Die genaue Erkenntnis, wo gefälschte Ware in die Lieferkette eingespeist wird, bleibt trotz aller Bemühungen um die Traceability nebulös. Broker haben als unabhängige Distributoren von Natur aus ein höheres Risiko, gefälschte Ware in Umlauf zu bringen, aber ganz gefeit davor sind auch die Vertragsdistributoren nicht, wie Wolfram Ziehfuss, Geschäftsführer des FBDi, an einem Beispiel deutlich macht: »Vor einigen Jahren gab es in Fernost einen Zusammenschluss zweier großer EMS-Firmen. Die neuen Gesamtverantwortlichen haben daraufhin das Lager konsolidiert und festgestellt, dass 1,3 Milliarden Euro zu viel Ware am Lager liegen. Daraufhin wurden die Lieferanten gezwungen, nicht benötigte Ware zurückzunehmen. Kurze Zeit später sind auch von namhaften Distributoren gefälschte Bauteile in Umlauf gebracht worden.«
Sind solche Rückkäufe durch die Distributoren die Ausnahme oder die Regel? Dazu hat Ziehfuss eine klare Meinung: »Selbstverständlich kaufen Distributoren Ware zurück, wenn sie dazu gezwungen werden.« Ganz so stehen lassen wollen die Vertragsdistributoren in der Runde diese Aussage allerdings nicht: »Wir kaufen nur zurück, wenn wir die Ware selbst geliefert haben, und dann auch nur, wenn die Ware noch original verpackt ist und nur nach Rücksprache mit dem Hersteller«, stellt Patrick Delmer klar, Marketing Manager, Strategy & Technology EMEA von Arrow. Die Gewissheit darüber gebe der Datecode, nach dem viele Distributoren ausliefern. »Wir können genau sagen, welchen Datecode mit welchem Lot wir geliefert haben«, so Meier. Aber auch das, so Ziehfuss, sei keine absolute Sicherheit, wenn ein anderer Distributor zufällig denselben Kunden mit derselben Menge, identischem Datecode und Lot beliefert habe. Hier müsste der Zufall allerdings schon sehr groß sein.
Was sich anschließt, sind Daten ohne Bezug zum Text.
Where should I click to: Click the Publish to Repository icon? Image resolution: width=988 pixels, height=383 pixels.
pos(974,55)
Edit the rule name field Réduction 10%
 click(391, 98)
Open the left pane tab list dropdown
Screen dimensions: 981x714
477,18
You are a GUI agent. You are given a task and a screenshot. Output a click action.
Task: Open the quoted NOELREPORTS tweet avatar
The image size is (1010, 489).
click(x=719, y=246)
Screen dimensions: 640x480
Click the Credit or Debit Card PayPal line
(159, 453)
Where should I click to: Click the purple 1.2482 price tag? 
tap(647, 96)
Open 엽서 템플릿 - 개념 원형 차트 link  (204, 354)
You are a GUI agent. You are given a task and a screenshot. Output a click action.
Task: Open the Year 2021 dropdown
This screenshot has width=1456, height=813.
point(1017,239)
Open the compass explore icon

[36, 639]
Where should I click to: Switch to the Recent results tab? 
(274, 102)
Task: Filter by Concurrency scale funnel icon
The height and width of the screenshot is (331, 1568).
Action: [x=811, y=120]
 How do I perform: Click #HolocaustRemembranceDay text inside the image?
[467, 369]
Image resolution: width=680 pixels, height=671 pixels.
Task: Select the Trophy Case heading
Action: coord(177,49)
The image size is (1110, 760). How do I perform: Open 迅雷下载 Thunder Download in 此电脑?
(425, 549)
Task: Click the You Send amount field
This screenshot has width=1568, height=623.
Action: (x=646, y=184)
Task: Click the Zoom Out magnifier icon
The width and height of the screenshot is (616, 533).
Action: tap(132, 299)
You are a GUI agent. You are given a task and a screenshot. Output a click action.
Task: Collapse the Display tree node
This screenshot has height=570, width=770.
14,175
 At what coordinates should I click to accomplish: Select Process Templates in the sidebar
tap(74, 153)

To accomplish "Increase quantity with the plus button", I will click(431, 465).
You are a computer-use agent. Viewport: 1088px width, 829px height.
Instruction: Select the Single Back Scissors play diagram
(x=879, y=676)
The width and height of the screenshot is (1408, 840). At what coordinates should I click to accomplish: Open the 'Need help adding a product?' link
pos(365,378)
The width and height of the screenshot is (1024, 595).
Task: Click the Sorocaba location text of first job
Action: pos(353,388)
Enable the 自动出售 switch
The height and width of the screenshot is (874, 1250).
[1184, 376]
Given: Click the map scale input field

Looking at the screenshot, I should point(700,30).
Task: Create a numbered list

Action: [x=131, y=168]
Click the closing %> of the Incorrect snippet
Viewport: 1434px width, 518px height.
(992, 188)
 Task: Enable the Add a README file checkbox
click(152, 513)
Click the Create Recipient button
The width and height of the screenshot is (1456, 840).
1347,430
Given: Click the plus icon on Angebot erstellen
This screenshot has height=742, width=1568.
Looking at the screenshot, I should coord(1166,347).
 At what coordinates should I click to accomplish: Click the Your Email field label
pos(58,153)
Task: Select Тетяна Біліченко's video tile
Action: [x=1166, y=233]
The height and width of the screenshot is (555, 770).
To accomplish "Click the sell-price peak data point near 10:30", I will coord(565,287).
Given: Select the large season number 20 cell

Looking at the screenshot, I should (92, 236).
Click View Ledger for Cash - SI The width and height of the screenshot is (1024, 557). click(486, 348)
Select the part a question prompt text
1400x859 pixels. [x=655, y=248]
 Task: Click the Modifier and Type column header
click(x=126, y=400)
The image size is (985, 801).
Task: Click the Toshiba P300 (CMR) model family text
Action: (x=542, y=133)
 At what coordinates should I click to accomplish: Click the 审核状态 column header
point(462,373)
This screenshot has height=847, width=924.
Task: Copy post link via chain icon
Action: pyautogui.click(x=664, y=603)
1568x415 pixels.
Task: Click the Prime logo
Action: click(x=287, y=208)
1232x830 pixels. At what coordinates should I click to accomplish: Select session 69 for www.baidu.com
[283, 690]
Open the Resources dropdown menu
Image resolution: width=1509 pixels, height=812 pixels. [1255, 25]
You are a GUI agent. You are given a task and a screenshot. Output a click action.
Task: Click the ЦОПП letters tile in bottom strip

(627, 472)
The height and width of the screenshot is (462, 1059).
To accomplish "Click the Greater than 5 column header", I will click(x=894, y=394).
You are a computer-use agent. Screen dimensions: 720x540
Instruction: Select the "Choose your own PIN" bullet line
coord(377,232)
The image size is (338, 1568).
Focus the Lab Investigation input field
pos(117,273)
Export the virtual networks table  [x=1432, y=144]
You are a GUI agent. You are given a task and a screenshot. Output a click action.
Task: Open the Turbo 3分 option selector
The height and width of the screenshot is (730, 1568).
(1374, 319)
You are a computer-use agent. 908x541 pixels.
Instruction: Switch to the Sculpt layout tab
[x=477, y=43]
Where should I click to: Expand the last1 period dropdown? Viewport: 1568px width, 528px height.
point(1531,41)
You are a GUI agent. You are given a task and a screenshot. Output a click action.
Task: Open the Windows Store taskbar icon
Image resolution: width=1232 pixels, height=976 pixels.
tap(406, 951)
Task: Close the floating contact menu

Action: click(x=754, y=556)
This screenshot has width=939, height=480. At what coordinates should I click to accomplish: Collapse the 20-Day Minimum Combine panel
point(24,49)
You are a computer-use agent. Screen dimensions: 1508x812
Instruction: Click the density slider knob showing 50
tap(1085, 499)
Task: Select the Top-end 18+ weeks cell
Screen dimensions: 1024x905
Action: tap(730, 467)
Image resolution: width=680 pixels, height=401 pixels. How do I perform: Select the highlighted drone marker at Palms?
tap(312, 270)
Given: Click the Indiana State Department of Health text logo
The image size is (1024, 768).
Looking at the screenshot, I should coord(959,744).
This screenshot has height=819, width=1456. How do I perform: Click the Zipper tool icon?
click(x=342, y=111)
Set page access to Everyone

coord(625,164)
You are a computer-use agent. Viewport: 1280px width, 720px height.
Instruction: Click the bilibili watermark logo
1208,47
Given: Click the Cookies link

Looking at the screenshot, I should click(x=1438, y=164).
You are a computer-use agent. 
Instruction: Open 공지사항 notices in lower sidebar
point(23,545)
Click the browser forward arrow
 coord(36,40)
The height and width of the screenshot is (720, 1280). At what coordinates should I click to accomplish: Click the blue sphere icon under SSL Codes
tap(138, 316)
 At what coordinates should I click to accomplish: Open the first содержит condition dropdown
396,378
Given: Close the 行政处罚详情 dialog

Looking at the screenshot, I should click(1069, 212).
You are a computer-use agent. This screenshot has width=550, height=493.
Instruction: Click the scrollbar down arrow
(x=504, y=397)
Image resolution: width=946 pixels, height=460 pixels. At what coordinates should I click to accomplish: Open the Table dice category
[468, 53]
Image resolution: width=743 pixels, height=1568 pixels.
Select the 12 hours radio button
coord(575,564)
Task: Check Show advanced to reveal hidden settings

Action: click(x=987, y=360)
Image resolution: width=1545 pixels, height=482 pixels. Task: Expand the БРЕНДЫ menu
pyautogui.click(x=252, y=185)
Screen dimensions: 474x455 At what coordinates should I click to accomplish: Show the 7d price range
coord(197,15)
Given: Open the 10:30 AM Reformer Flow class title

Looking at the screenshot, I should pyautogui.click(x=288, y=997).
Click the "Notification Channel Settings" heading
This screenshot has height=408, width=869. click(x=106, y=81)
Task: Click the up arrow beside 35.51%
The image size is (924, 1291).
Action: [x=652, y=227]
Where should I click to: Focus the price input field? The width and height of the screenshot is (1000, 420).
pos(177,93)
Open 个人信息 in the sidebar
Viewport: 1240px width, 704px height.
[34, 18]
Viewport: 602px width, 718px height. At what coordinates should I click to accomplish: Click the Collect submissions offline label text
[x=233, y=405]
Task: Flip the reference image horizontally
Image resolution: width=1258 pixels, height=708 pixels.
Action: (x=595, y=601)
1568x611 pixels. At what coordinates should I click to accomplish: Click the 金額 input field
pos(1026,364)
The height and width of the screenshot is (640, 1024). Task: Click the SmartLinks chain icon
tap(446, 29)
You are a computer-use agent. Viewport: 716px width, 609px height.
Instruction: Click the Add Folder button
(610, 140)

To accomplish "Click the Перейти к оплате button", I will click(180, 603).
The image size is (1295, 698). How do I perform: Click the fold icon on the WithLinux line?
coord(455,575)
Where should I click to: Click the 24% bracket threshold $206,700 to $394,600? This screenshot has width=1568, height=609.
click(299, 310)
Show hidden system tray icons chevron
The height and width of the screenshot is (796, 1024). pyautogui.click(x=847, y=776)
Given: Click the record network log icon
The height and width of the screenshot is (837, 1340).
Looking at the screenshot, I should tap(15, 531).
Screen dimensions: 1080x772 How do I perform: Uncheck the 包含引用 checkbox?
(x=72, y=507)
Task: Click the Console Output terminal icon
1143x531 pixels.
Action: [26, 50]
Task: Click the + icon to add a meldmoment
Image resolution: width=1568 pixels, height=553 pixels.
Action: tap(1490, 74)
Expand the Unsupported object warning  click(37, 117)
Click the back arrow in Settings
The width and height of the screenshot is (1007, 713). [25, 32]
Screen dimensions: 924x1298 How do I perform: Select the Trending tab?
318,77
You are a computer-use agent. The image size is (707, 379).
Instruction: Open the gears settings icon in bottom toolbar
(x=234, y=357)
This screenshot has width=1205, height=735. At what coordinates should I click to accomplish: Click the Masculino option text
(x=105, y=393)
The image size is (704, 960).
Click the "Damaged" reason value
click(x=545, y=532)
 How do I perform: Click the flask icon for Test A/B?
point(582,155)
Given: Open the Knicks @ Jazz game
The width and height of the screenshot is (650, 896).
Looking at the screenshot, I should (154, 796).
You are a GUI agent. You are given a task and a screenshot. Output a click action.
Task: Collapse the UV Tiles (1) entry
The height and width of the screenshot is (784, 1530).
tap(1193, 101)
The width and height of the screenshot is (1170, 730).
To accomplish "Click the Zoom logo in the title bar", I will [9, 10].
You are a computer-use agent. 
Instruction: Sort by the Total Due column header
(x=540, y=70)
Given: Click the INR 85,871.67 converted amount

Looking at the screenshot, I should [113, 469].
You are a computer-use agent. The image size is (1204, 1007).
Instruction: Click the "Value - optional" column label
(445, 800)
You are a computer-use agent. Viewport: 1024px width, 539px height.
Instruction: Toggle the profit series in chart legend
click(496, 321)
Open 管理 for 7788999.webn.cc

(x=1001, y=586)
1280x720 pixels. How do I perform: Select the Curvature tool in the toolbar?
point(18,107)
Alles in allem hilft also nur eine strenge Lieferantenkontrolle dabei, die Problematik gefälschter Bauteile in der Lieferkette abzumildern. »100-prozentig lässt sich aber nie sicherstellen, dass originale Ausschussware durch die „Hintertüre“ auf den Markt kommt. Solche Bauteile haben wir bei HTV immer wieder zur Prüfung auf dem Tisch. Meistens kommt solche Ware nicht aus Europa, aber in Asien gibt es Fälscherbanden, die sich genau auf das spezialisiert haben«, reflektiert Edbill Grote, CEO von HTV.